» **Aangeleverde tekst**

Partijen zijn het erover eens dat de Ford Focus met kenteken [kenteken] zal worden toegedeeld aan de man tegen een waarde van € 2.950,-. De man dient € 1.475,- aan de vrouw te voldoen.
Saldi bankrekeningen
3.8.17.
Partijen hebben tijdens de mondelinge behandeling verklaard dat de saldi op de bankrekeningen feitelijk zijn verdeeld en dat zij op dat punt geen beslissing meer van de rechtbank wensen. De rechtbank beschouwt dit onderdeel van het verzoek als ingetrokken en zal dit afwijzen.
3.9.
Ingetrokken verzoek
3.9.1.
De man heeft tijdens de mondelinge behandeling zijn verzoek tot opname van het ouderschapsplan in de beschikking ingetrokken. De rechtbank zal het verzoek afwijzen.
3.10.
Proceskosten
in de procedure met zaaknummer / rekestnummer: C/10/663824 / FA RK 23-5912 :
3.10.1.
Omdat ten aanzien van zorgregeling nog geen eindbeslissing wordt gegeven, wordt nu ook nog geen beslissing genomen over de proceskosten.

» **Items**
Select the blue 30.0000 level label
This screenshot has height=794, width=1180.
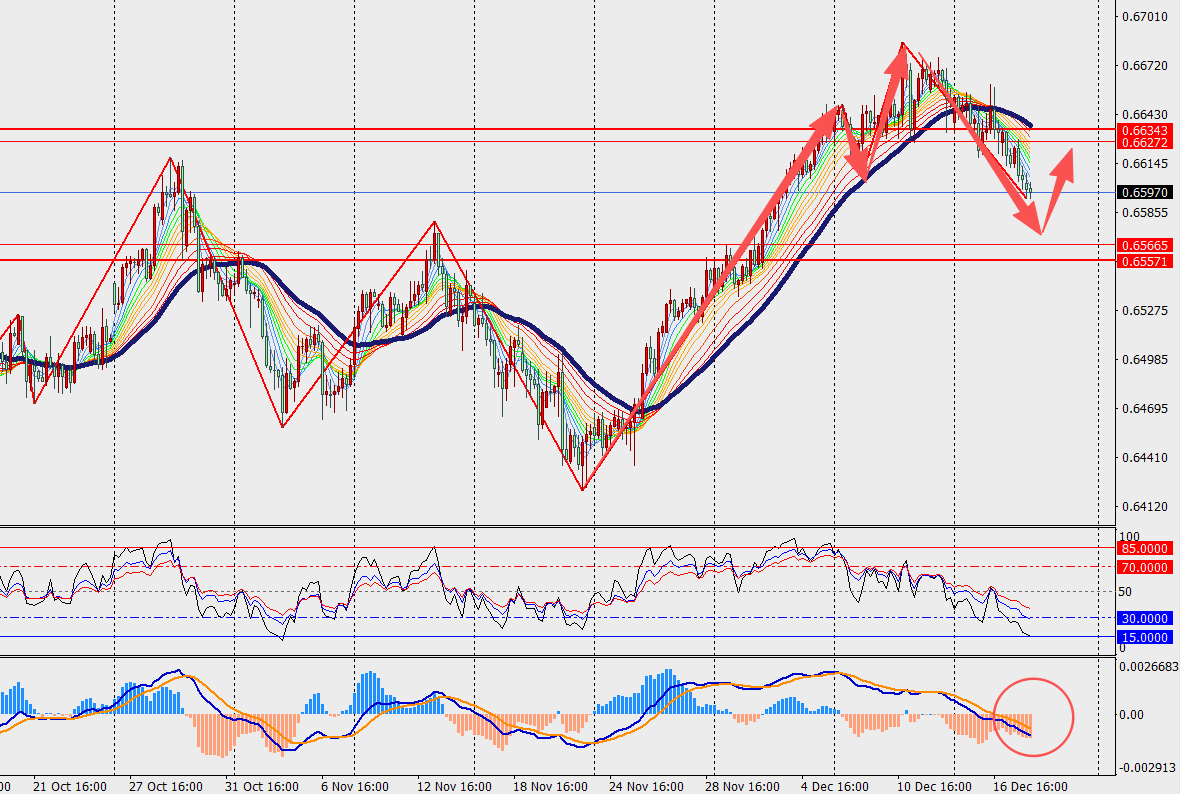(1145, 619)
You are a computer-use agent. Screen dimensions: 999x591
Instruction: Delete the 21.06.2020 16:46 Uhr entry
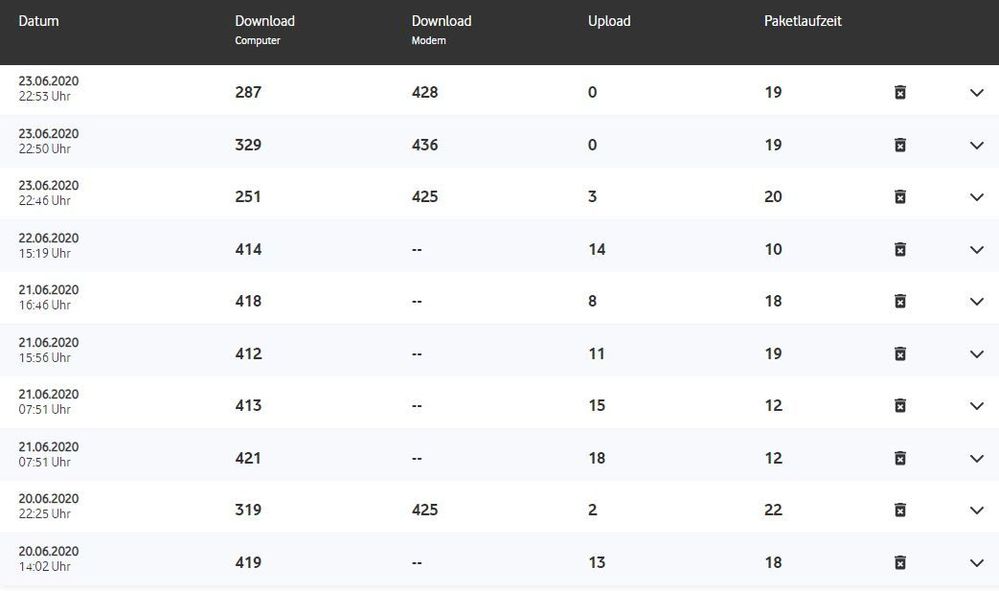point(900,301)
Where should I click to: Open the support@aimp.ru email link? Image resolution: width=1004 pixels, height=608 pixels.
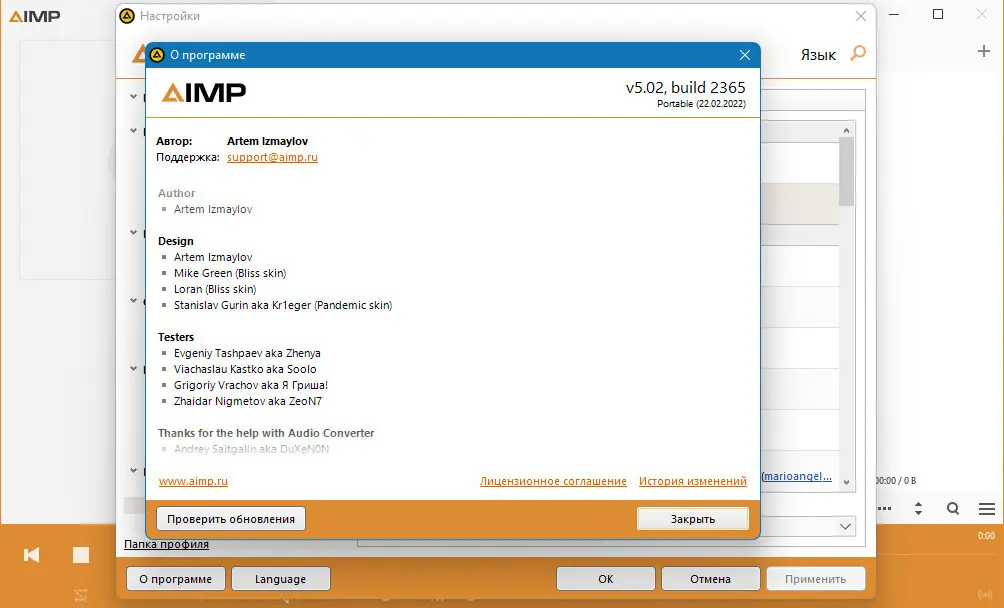click(270, 156)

» **Opdrachten**
1. Vertaal de volgende zin uit de aangeleverde tekst in het Engels: "De man dient € 1.475,- aan de vrouw te voldoen."
2. Tegen welke waarde wordt de Ford Focus volgens de aangeleverde tekst aan de man toegedeeld?
3. Geef het gedeelte van de aangeleverde tekst woordelijk weer, van "Ingetrokken verzoek" tot en met "over de proceskosten.".
De items zijn hier niet nodig.

» **Antwoorden**
1. The man must pay € 1,475 to the woman.

2. Tegen een waarde van € 2.950,-.

3.
Ingetrokken verzoek
3.9.1.
De man heeft tijdens de mondelinge behandeling zijn verzoek tot opname van het ouderschapsplan in de beschikking ingetrokken. De rechtbank zal het verzoek afwijzen.
3.10.
Proceskosten
in de procedure met zaaknummer / rekestnummer: C/10/663824 / FA RK 23-5912 :
3.10.1.
Omdat ten aanzien van zorgregeling nog geen eindbeslissing wordt gegeven, wordt nu ook nog geen beslissing genomen over de proceskosten.